You know that feeling when you discover a great little restaurant that nobody else knows about? Or listen to a terrific band that’s flying under the radar?

That’s how the designers of a few hundred million SoCs must feel. They’ve discovered the Andes, a small 32-bit microprocessor core that sits in the middle of a burgeoning array of small-scale electronic devices. Once known only to the Asian cognoscenti, Andes is going global, including a push into the United States. Who knows – Andes may even be seen in South America before long.

With 50+ licensees and 300+ million units to its name, Andes is no small player in the embedded-processor market. It’s just very low key. The Taiwan-based firm has over 100 employees, with its key CPU designers working out of Sunnyvale, in the heart of Silicon Valley. The vast majority of those licensees are fellow Asian companies, producing a wide range of consumer electronics, wireless headsets, storage controllers, and the myriad other bits of hardware that propel our industry.

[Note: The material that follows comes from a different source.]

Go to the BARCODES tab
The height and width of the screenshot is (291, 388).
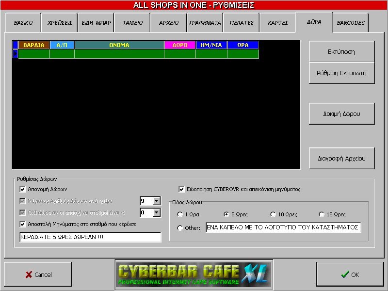point(351,23)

Like most other CPU-licensing companies – ARM, MIPS, and ARC come to mind – Andes offers a range of CPU cores, from high end to low end, intended to suit a range of customer requirements. In Andes’s case, the high-end devices don’t compete in quite the same league as, say, ARM’s Cortex-A57 or Imagination’s MIPS64 – we’re not talking that high end. Instead, the top-range Andes N13 stretches to reach 1 GHz in 40nm silicon, so it’s roughly comparable to an ARM11 or a midrange 32-bit MIPS core.

It’s at the opposite end of the spectrum that Andes has been most successful: very low-end CPU cores. Andes’s bread and butter is the N7, a dead-simple 32-bit CPU core design that aims to be small and cheap. Just the thing for Bluetooth headsets and the like. Its simple two-stage pipeline is about as elementary and unpretentious as you can get, yet it still delivers good integer performance. On the CoreMark benchmark, Andes says the N7 can crank out 2.62 CoreMark/MHz (the EEMBC website says 2.29), which is slightly better than an ARM Cortex-A8 or a Freescale Kinetis K70-series part. On the other hand, the Andes core was puttering along at just 30 MHz, while the others were well into triple-digit clock speeds. But if low and slow is your thing, Andes has a small and efficient way to get there.

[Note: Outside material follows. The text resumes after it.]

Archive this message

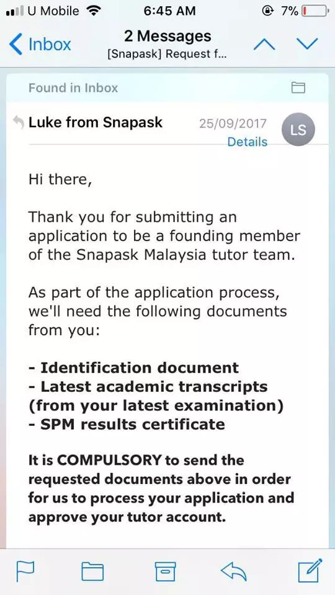click(x=165, y=571)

How does the Andes instruction set compare to its rivals’ ISAs? Who knows? Andes doesn’t publish a detailed programmers’ reference manual, and most SoC designers don’t care, anyway. Suffice to say it gets the job done; you just won’t find a lot of third-party application software written specifically for Andes.

Having said that, the company has done a good job of corralling middleware and RTOS choices for the N7 and its stablemates. In addition to a Linux kernel, you have commercial options like ThreadX, Nucleus, uC/OS, and FreeRTOS. Not a bad collection for a processor most Western engineers have never heard of.

There’s also the obligatory Eclipse-based IDE, which Andes calls AndeSight. With a complete instruction-set simulator (ISS) and RTOS awareness, it’s clear that Andes isn’t new to the game. Currently, Andes’s own C/C++ compiler is the only option.

Andes, like ARC, appeals to designers of deeply embedded systems-on-chip: products that don’t need a lot of third-party software or broad support from commercial tools. They need a silicon engine to make their gizmo go, and the internals of that engine are somebody else’s problem. Among Andes’s clientele, performance is not much of an issue, but small die size and low power consumption are. They’re not looking for the latest in trendy processor technology (is there such a thing?); they just want a tool to get the job done. And Andes is standing by with tools in hand. You know what they say: Once you go Black & Decker, you never go back.